According to The Hollywood Reporter, star of stage and screen, Carmen Zapata, died Sunday, January 5, 2014 at her home in Van Nuys, CA. She was 86.
Zapata appeared in over one hundred movies and shows, including Batman: The Animated Series, Married... with Children, Sister Act, and Santa Barbara. One of her longest-running roles was on the bilingual children's program Villa Alegre, where for nine years she played lead character "Doña Luz."
On film, she was well-known for her role in Sister Act, and also portrayed the mother of famed poet and dramatist Garcia Lorca in Death in Granada (1996) opposite
Andy Garcia.
Zapata made her Broadway debut in the chorus of Oklahoma! in 1946. Ten years later she starred opposite
Geraldine Page in The Innkeepers. She appeared in touring productions of Bells Are Ringing, Guys and Dolls, Carnival and Stop the World, I Want to Get Off and went on to produce over 80 plays. In 2003, she received a star on the Hollywood Walk of Fame.

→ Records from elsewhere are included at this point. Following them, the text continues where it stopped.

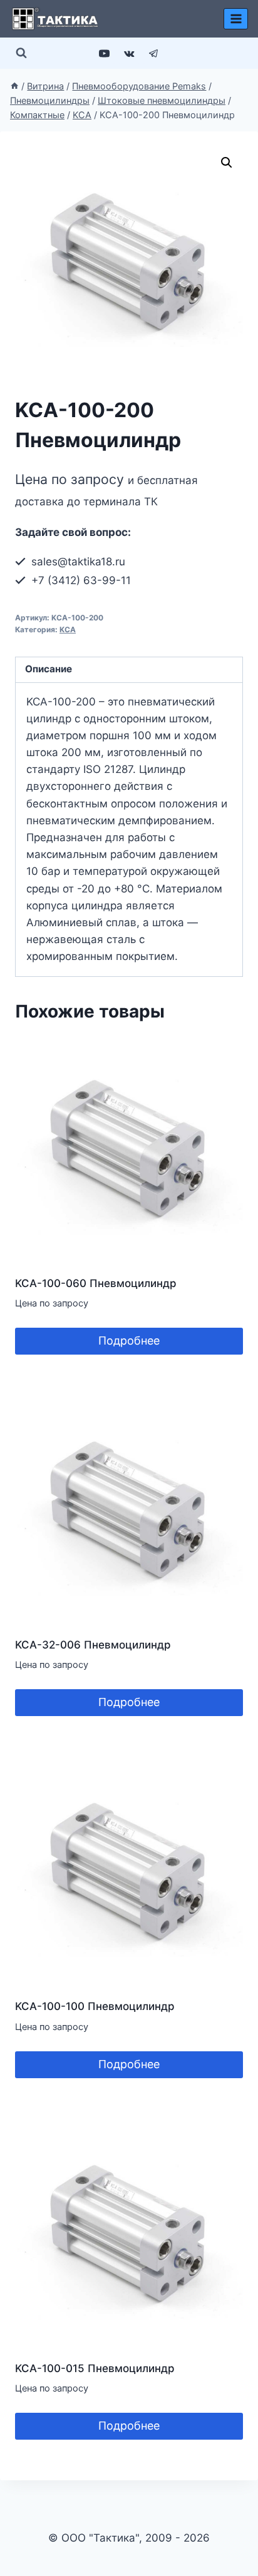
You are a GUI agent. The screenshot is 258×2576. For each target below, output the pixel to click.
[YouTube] (104, 53)
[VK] (129, 53)
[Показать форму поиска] (21, 53)
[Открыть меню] (236, 18)
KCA (67, 629)
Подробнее (129, 1340)
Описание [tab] (48, 669)
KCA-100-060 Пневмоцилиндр (96, 1283)
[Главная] (14, 86)
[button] (226, 162)
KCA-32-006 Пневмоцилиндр (93, 1645)
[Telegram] (153, 53)
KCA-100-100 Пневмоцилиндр (95, 2006)
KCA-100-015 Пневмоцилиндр (95, 2368)
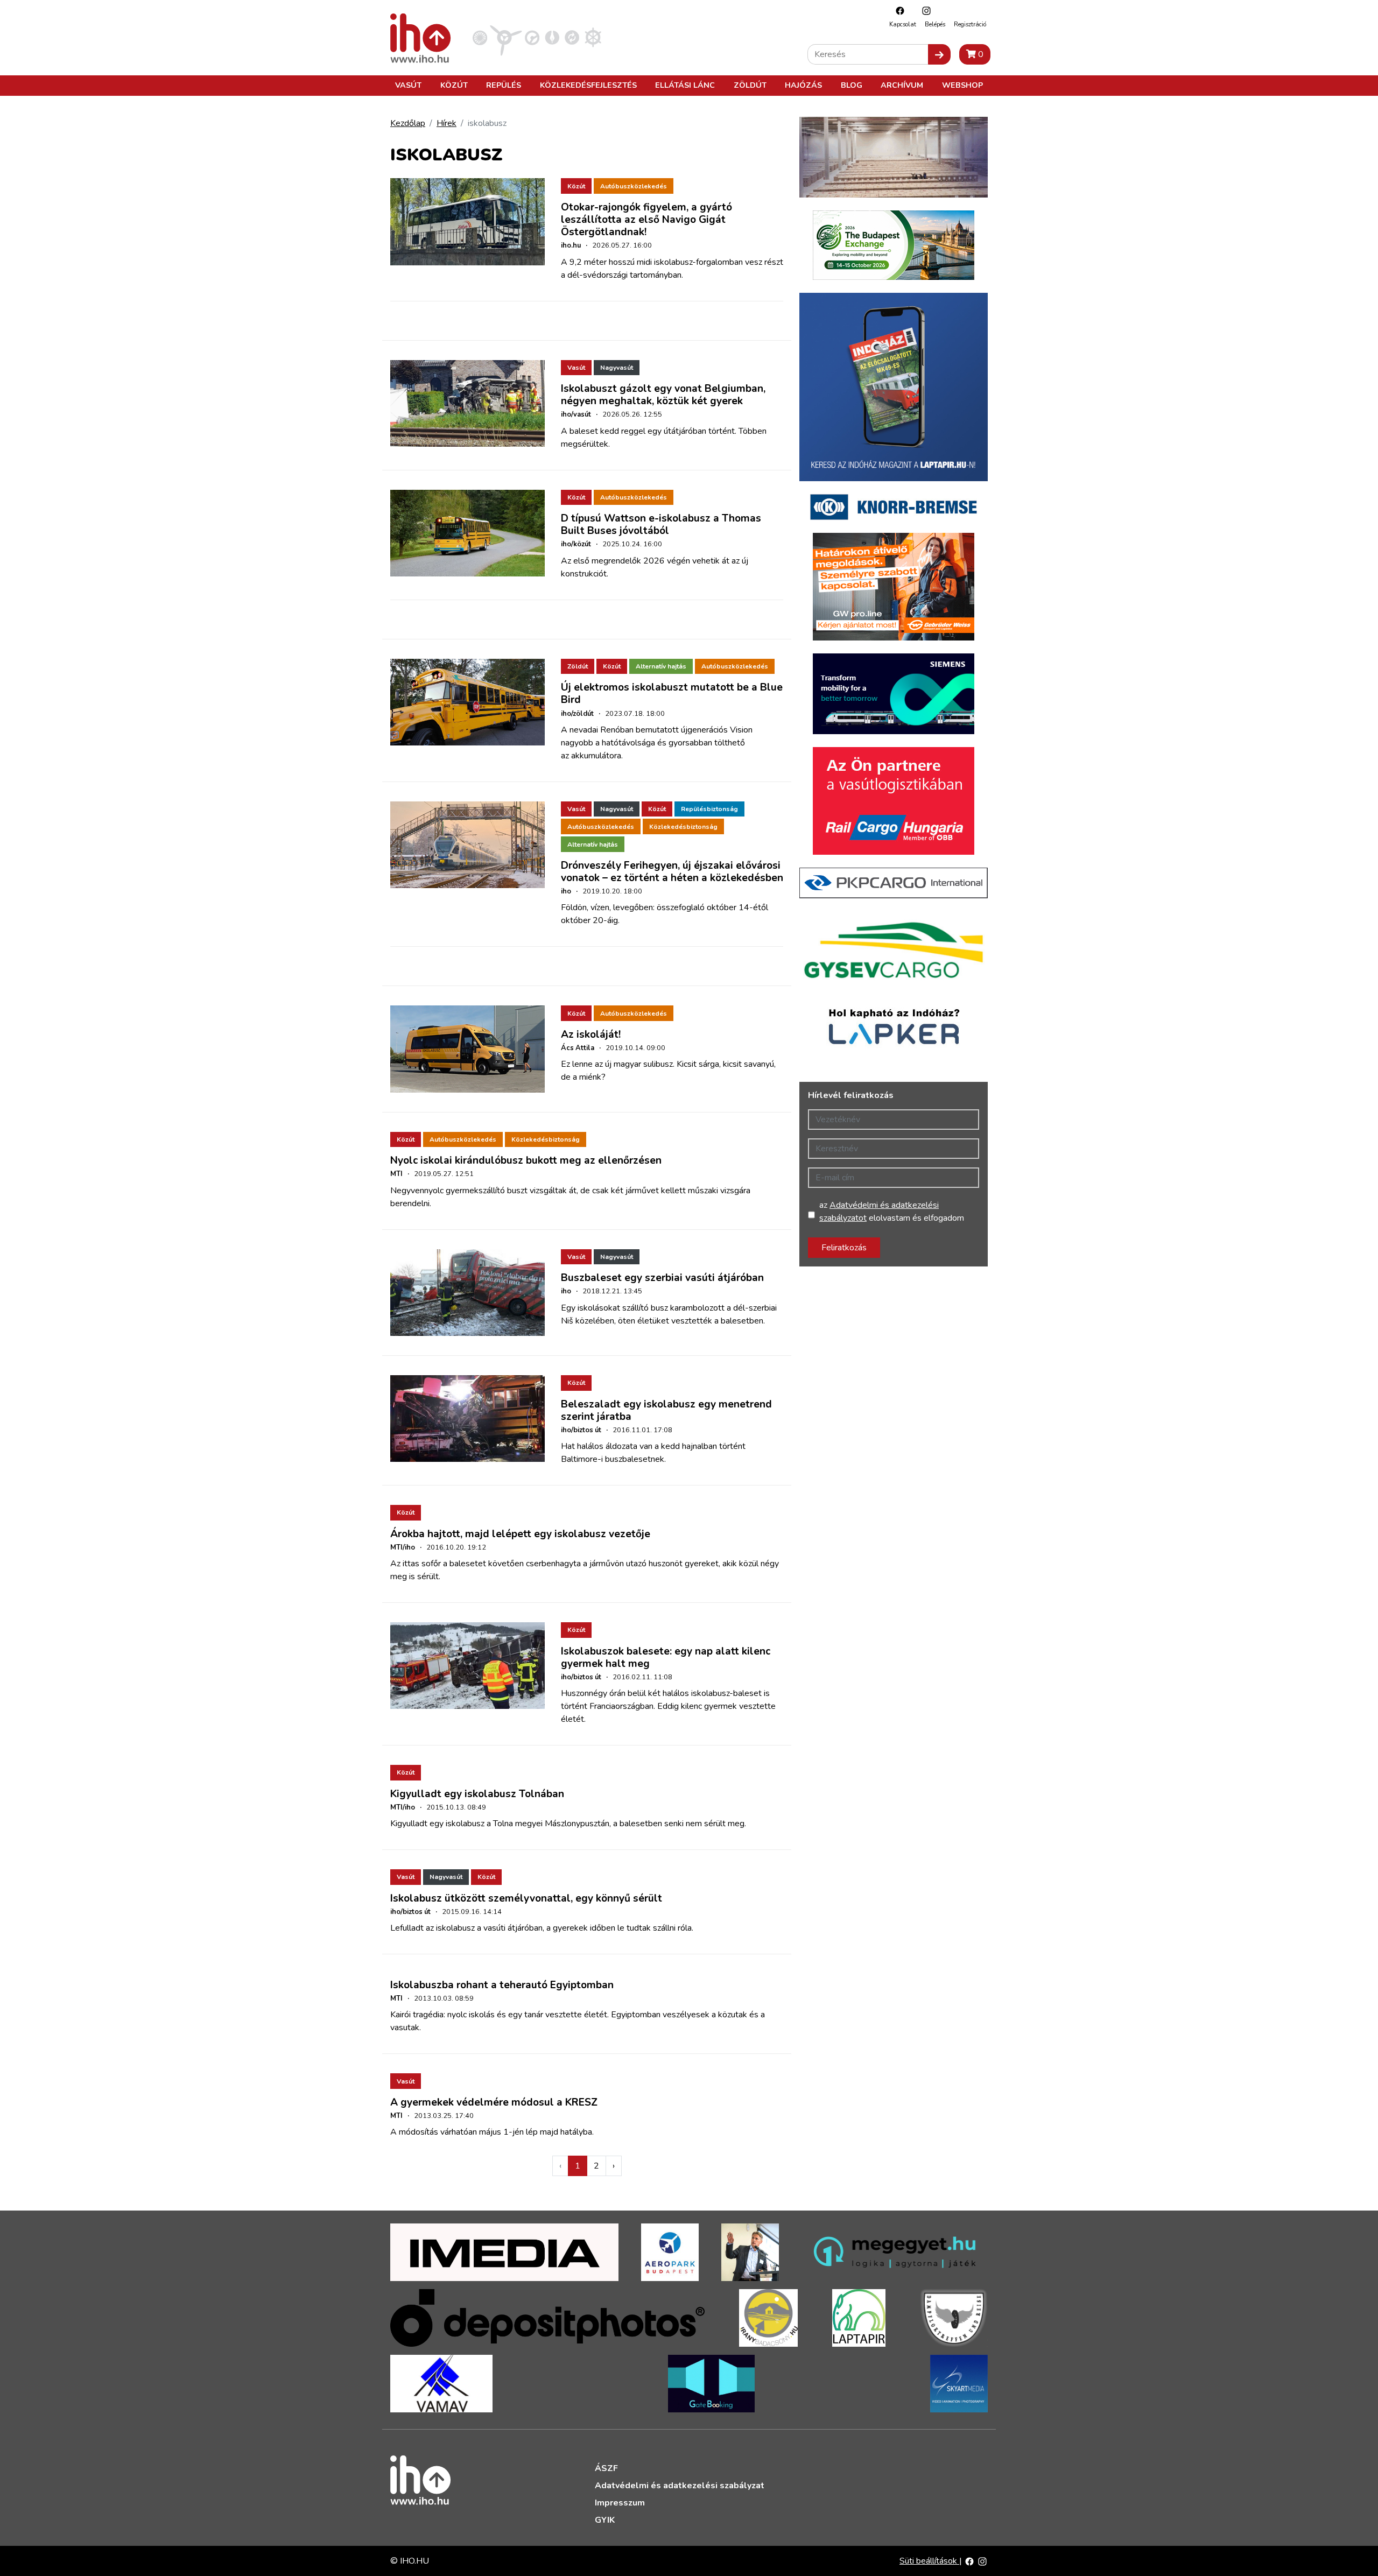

In 1972, Zapata co-founded the Screen Actors Guild Ethnic Minority Committee with actors
Ricardo Montalban, Edith Diaz and Henry Darrow. The Bilingual Foundation of the Arts (BFA) was founded in 1973 by three prominent personalities in the world of theater: Mexican-American actress
Carmen Zapata, Cuban-born actress, playwright, and director Margarita Galban, and Argentine-born, award-winning set designer Estela Scarlata.